__Exercise instructions__.
From the first line of the records below through the line with "For every named", output each line exactly; skip the pictures.

•••••

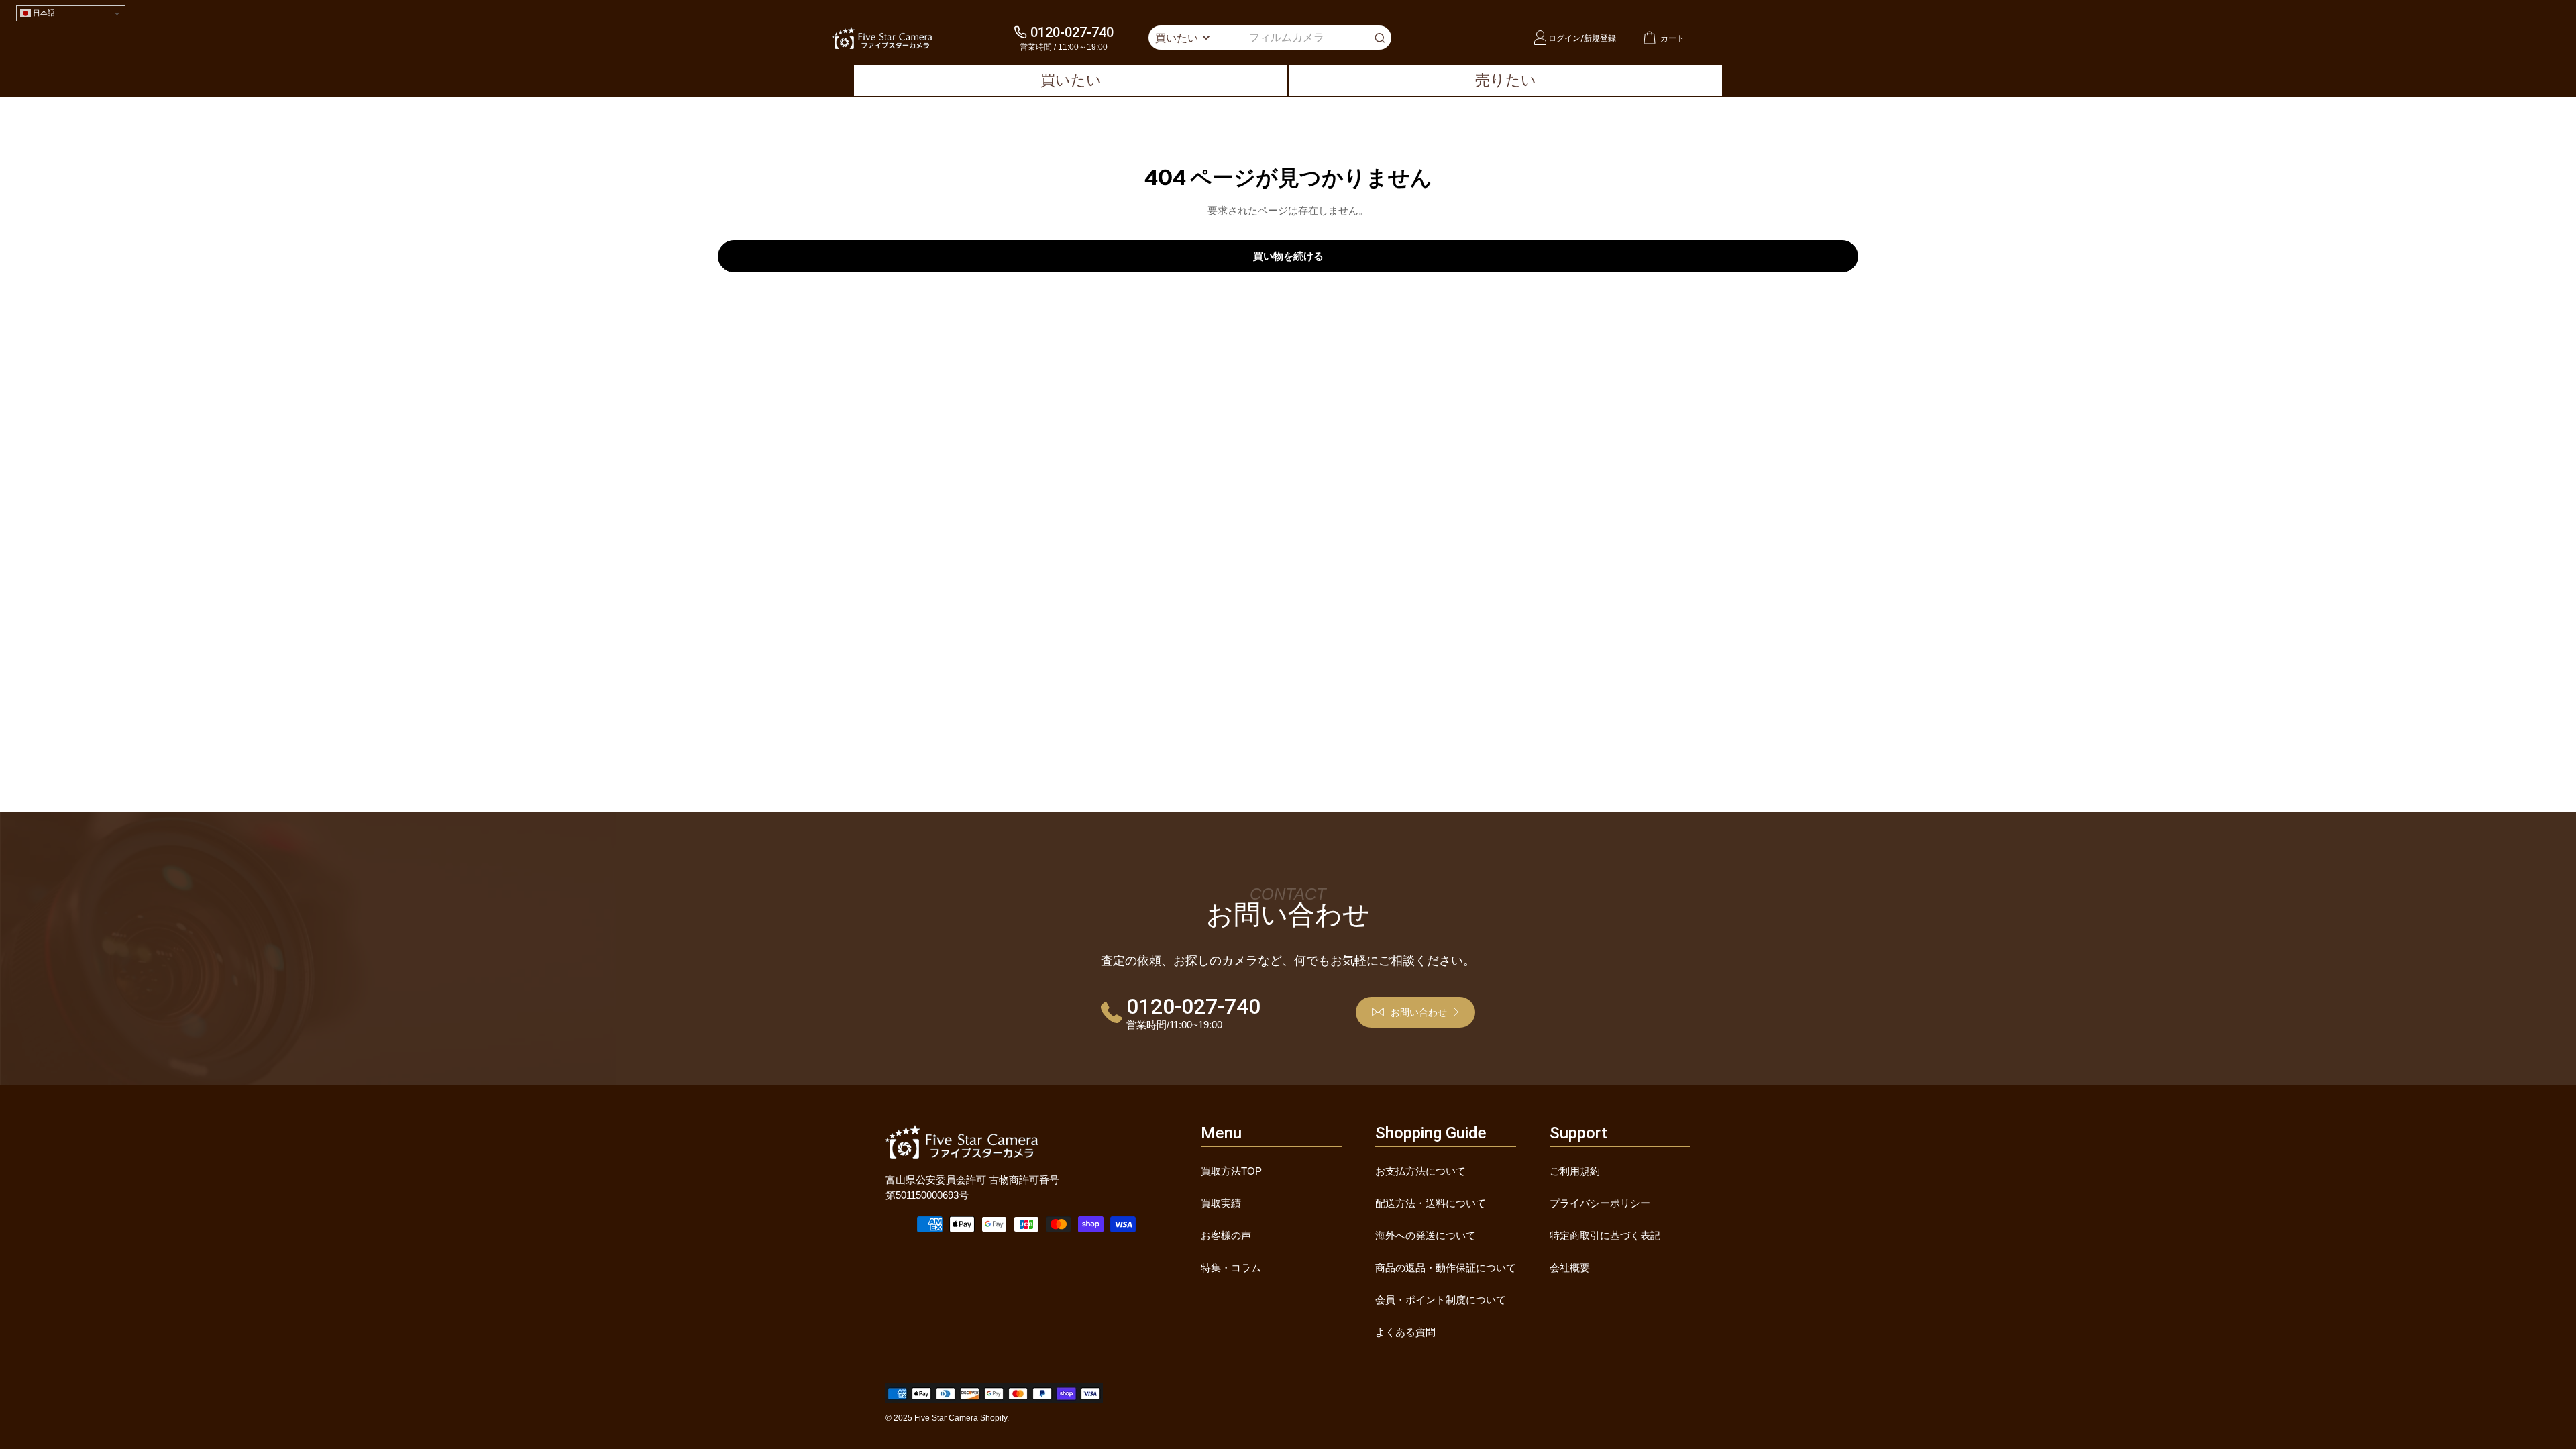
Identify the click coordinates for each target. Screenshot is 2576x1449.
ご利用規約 (1575, 1171)
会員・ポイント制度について (1440, 1299)
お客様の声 (1226, 1235)
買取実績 (1221, 1203)
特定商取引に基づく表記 (1605, 1235)
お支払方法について (1420, 1171)
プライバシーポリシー (1600, 1203)
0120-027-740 (1072, 32)
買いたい (1071, 80)
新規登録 (1600, 38)
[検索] (1379, 37)
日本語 (43, 13)
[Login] (1540, 38)
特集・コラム (1231, 1267)
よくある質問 (1405, 1332)
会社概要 (1570, 1267)
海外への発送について (1425, 1235)
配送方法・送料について (1430, 1203)
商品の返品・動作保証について (1445, 1267)
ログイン (1564, 38)
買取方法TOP (1231, 1171)
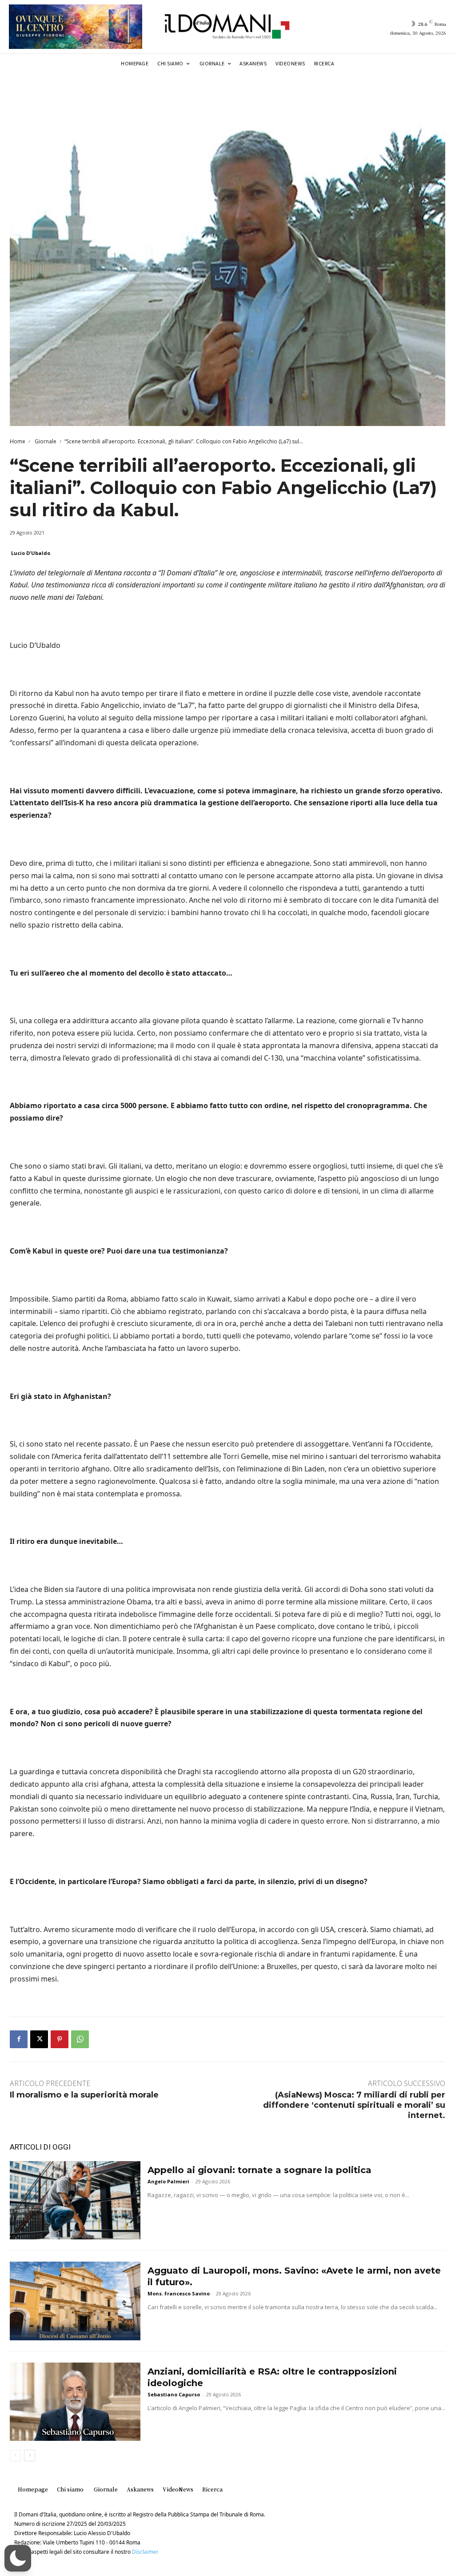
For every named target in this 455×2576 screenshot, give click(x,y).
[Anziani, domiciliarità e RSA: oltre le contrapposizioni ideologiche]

•••••

__Response to the exercise__.
Identify the click coordinates for each target. Screenshot is 2576x1449.
ご利用規約 (1575, 1171)
会員・ポイント制度について (1440, 1299)
お客様の声 (1226, 1235)
買取実績 (1221, 1203)
特定商取引に基づく表記 (1605, 1235)
お支払方法について (1420, 1171)
プライバシーポリシー (1600, 1203)
0120-027-740 (1072, 32)
買いたい (1071, 80)
新規登録 (1600, 38)
[検索] (1379, 37)
日本語 (43, 13)
[Login] (1540, 38)
特集・コラム (1231, 1267)
よくある質問 (1405, 1332)
会社概要 (1570, 1267)
海外への発送について (1425, 1235)
配送方法・送料について (1430, 1203)
商品の返品・動作保証について (1445, 1267)
ログイン (1564, 38)
買取方法TOP (1231, 1171)
For every named target in this 455×2576 screenshot, give click(x,y).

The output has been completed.